[jira] [Updated] (KAFKA-17182) Consumer fetch sessions are evicted too quickly with AsyncKafkaConsumer

Kirk True (Jira) Mon, 13 Jan 2025 11:08:09 -0800


     [ 
https://issues.apache.org/jira/browse/KAFKA-17182?page=com.atlassian.jira.plugin.system.issuetabpanels:all-tabpanel
 ]


Kirk True updated KAFKA-17182:
------------------------------
    Description: 
h1. Background

{{Consumer}} implementations fetch data from the cluster and temporarily buffer 
it in memory until the user next calls {{{}Consumer.poll(){}}}. When a fetch 
request is being generated, partitions that already have buffered data are not 
included in the fetch request.

The {{ClassicKafkaConsumer}} performs much of its fetch logic and network I/O 
in the application thread.
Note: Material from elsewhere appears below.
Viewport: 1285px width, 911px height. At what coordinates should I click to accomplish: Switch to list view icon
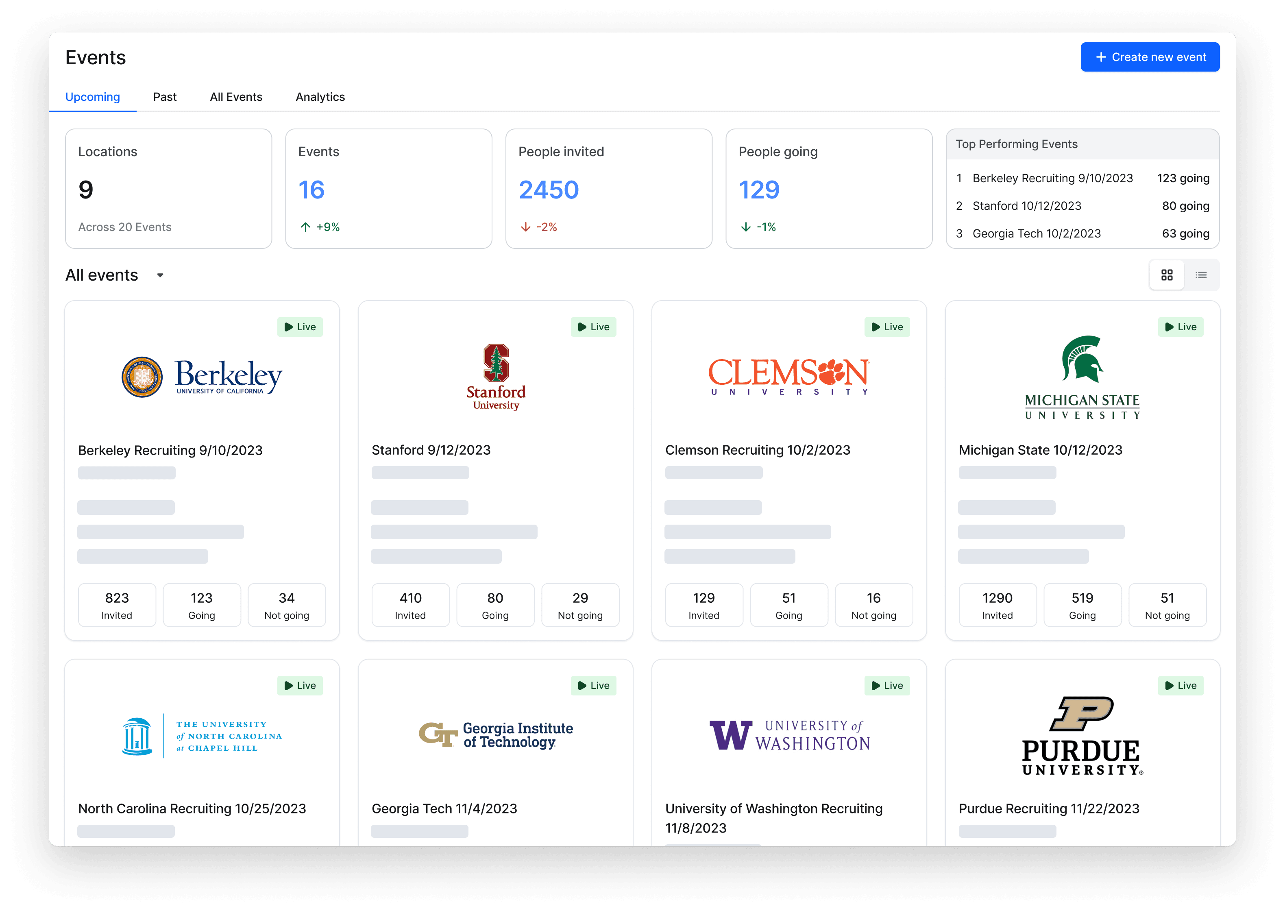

On {{{}poll(){}}}, if there is any locally-buffered 
data, the {{ClassicKafkaConsumer}} does not fetch _any_ new data and simply 
returns the buffered data to the user from {{{}poll(){}}}.

On the other hand, the {{AsyncKafkaConsumer}} consumer splits its logic and 
network I/O between two threads, which results in a potential race condition 
during fetch. The {{AsyncKafkaConsumer}} also checks for buffered data on its 
application thread. If it finds there is none, it signals the background thread 
to create a fetch request. However, it's possible for the background thread to 
receive data from a previous fetch and buffer it before the fetch request logic 
starts. When that occurs, as the background thread creates a new fetch request, 
it skips any buffered data, which has the unintended result that those 
partitions get added to the fetch request's "to remove" set. This signals to 
the broker to remove those partitions from its internal cache.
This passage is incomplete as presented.